Dataset records below:

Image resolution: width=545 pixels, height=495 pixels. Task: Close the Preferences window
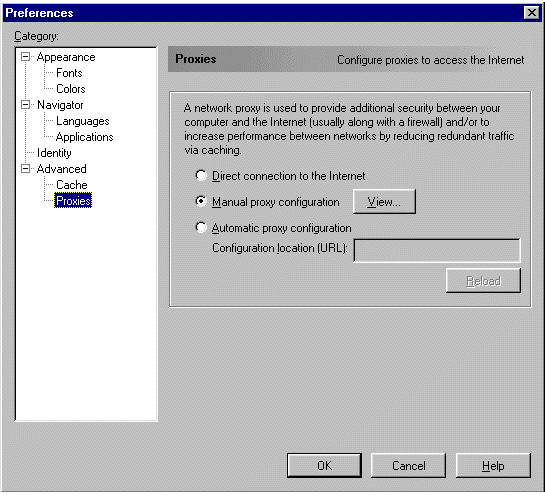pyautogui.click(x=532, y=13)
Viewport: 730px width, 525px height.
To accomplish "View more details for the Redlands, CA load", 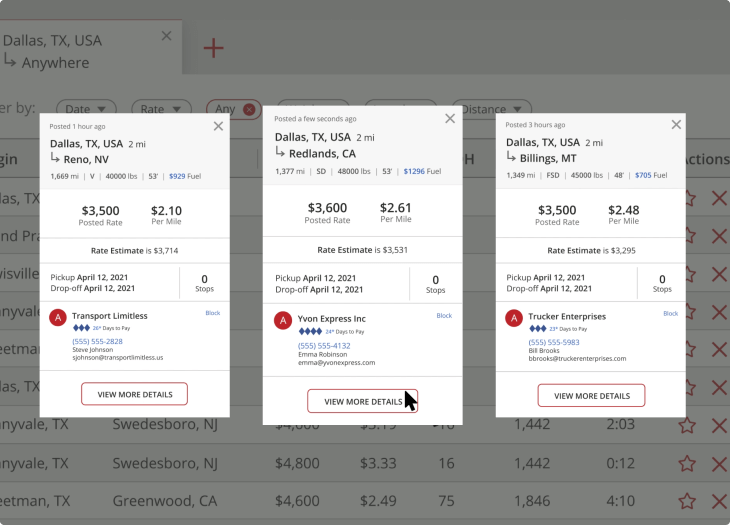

End of Dataset records.
Dataset records below:

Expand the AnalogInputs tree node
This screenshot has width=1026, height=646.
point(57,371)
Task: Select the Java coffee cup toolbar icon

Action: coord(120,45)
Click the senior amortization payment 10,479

End of Dataset records.
Dataset records below:

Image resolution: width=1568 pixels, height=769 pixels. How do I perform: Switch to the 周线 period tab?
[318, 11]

End of Dataset records.

# [Problem description]
Take the material above from the line bearing "Image resolution: width=545" through the line bearing "more details for" and write it out exactly, both end lines included. Pictures stay out.

# [Written solution]
Image resolution: width=545 pixels, height=495 pixels. Task: Close the Preferences window
pyautogui.click(x=532, y=13)
Viewport: 730px width, 525px height.
To accomplish "View more details for the Redlands, CA load", 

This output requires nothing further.